На фотографиях того периода Родзевич выглядит удивительно похожим на Эфрона, только более грубоватым — те же большие глаза, правильные, довольно мягкие черты — но он был ниже и шире лицом. Современники Цветаевой сильно расходились во мнениях о нем. Аля, находившаяся далеко, в гимназии, не знала его в то время, но она позже познакомилась с ним в Париже, и на нее очень подействовали его мягкость и обаяние. Она даже видела в нем то, что было ей так дорого в матери — чувство рыцарства. На других это производило менее сильное впечатление. Слоним писал, что встречался с Родзевичем всего два раза, но «он показался мне хитрым, похожим на лиса, без чувства юмора, но довольно скучным, заурядным». Друг Эфрона Еленев, который учился с обоими, Эфроном и Родзевичем, был еще менее добр: «Марина дорого заплатила за то, что доверилась жуликоватому человеку, лжецу по натуре». Марина Булгакова, женщина, на которой Родзевич женился вскоре после окончания романа с Цветаевой, также мало хвалила его, назвав позже «полным ничтожеством, очаровательной свиньей, а также безнравственным человеком». В сущности, все эти характеристики неуместны. Как писал Слоним, Цветаева «влюбилась не в Родзевича, каким он был, а в него, каким она его вообразила — в свою проекцию, в мечту».

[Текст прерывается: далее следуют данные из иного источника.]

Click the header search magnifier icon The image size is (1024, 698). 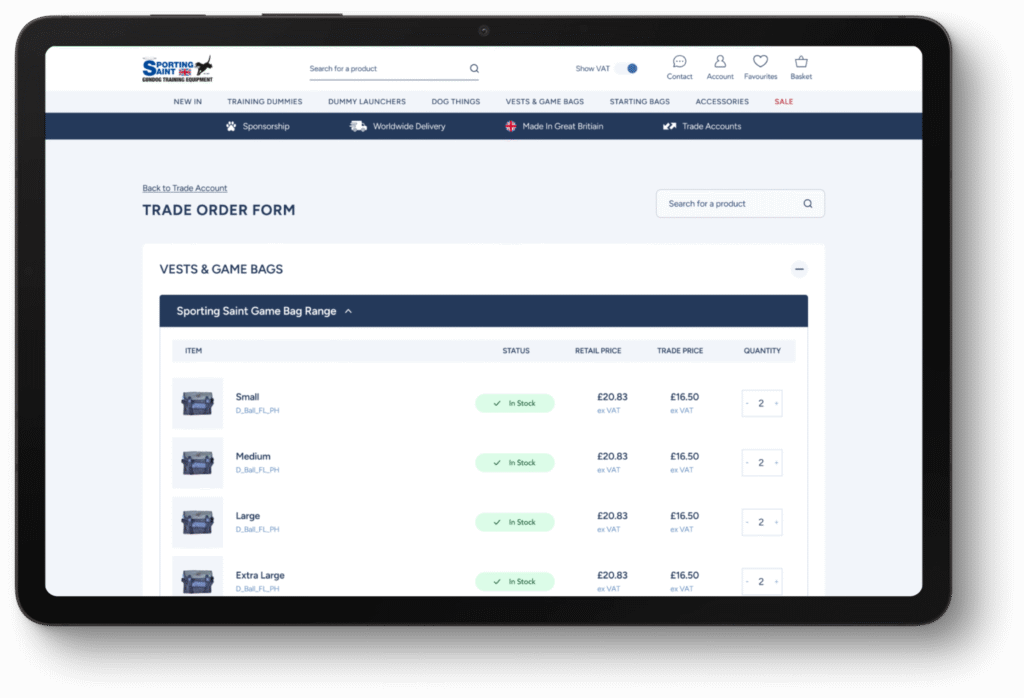[x=474, y=69]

Мы находим ключ к их отношениям в письмах Цветаевой Бахраху и в ее стихах тех месяцев, даже тех, что не посвящены Родзевичу. Это было не похоже на роман с Вишняком, когда, застигнутая врасплох собственными чувствами нежности и женственности, она осталась полностью незащищенной и все закончилось разочарованием и горечью. В отличие от Вишняка, Родзевич целиком отвечал на страсть Цветаевой. В результате она, казалось, по отношению к нему пережила нечто похожее на те пылкие сексуальные чувства, которые испытывала к Парнок. В своих желаниях она, вероятно, впервые за эти годы подошла так близко к осуществлению. Она писала Родзевичу:

«Я в первый раз ощутила единство земли и неба. О, землю я и до вас любила: деревья! Все любила, все любить умела, кроме другого, живого. Другой мне всегда мешал, это была стена, об которую я билась, я не умела с живыми! Отсюда сознание: не женщина — дух! […] Вы меня просто полюбили…

Я сказала Вам: есть — Душа, Вы сказали мне: есть — Жизнь».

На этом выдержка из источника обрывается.